(Dataset entries)
>>>>
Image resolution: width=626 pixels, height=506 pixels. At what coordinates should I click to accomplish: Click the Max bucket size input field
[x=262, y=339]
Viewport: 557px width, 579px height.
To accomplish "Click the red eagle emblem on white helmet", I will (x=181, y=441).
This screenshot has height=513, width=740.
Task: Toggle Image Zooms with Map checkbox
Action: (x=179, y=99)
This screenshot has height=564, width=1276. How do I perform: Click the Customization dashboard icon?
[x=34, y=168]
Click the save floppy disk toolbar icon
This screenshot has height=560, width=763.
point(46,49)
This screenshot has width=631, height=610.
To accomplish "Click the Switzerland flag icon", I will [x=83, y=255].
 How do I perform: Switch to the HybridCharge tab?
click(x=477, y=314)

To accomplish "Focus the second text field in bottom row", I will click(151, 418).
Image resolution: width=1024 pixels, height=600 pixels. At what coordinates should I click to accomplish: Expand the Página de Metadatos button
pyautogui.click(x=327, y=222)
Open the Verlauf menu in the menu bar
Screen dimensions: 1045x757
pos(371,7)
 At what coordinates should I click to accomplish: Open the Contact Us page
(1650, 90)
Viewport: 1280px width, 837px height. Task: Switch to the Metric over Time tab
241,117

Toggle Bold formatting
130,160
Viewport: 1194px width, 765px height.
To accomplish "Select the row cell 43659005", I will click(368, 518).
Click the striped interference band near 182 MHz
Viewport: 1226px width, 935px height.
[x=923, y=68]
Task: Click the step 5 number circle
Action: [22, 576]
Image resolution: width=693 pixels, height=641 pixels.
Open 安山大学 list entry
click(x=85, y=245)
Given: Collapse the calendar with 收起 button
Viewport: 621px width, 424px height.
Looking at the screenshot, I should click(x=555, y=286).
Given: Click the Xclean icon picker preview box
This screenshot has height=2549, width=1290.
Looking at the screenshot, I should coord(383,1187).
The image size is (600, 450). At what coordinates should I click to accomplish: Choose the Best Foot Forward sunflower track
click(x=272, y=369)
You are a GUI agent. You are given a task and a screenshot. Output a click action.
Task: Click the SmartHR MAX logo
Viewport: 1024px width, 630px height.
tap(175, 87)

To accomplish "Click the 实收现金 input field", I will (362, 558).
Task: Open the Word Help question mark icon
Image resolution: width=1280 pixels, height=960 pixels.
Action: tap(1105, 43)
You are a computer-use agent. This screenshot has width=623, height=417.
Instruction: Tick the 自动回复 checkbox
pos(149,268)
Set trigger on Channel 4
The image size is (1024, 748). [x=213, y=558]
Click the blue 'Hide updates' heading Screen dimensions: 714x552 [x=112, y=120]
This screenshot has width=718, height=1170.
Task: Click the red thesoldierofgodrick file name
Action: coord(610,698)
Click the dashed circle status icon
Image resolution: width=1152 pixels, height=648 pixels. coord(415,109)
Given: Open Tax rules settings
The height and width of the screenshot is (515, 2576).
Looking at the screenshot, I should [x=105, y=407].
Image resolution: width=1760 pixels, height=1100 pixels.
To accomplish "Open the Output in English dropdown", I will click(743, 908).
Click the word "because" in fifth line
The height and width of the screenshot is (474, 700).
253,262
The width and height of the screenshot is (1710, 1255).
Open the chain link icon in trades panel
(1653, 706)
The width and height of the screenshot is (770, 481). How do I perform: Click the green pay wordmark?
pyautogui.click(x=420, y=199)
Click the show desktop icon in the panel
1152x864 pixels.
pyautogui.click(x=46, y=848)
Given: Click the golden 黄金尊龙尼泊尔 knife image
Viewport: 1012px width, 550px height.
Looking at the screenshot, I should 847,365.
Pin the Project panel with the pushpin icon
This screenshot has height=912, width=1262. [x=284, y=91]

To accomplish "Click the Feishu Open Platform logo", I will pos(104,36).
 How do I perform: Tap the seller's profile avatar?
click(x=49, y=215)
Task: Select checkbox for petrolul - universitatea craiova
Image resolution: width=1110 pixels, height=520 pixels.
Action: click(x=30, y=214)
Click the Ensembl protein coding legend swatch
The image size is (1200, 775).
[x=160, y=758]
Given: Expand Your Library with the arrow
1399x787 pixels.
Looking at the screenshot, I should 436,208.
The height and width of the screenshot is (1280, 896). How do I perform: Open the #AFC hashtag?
<<<<
**What you need to do**
Return exactly the lines above from the line that has "Viewport: 1226px width, 935px height." through the line that has "Task: Open the Word Help question mark icon", inclusive, and nothing else.

**Exercise answer**
Viewport: 1226px width, 935px height.
[x=923, y=68]
Task: Click the step 5 number circle
Action: [22, 576]
Image resolution: width=693 pixels, height=641 pixels.
Open 安山大学 list entry
click(x=85, y=245)
Given: Collapse the calendar with 收起 button
Viewport: 621px width, 424px height.
Looking at the screenshot, I should click(x=555, y=286).
Given: Click the Xclean icon picker preview box
This screenshot has height=2549, width=1290.
Looking at the screenshot, I should coord(383,1187).
The image size is (600, 450). At what coordinates should I click to accomplish: Choose the Best Foot Forward sunflower track
click(x=272, y=369)
You are a GUI agent. You are given a task and a screenshot. Output a click action.
Task: Click the SmartHR MAX logo
Viewport: 1024px width, 630px height.
tap(175, 87)

To accomplish "Click the 实收现金 input field", I will (362, 558).
Task: Open the Word Help question mark icon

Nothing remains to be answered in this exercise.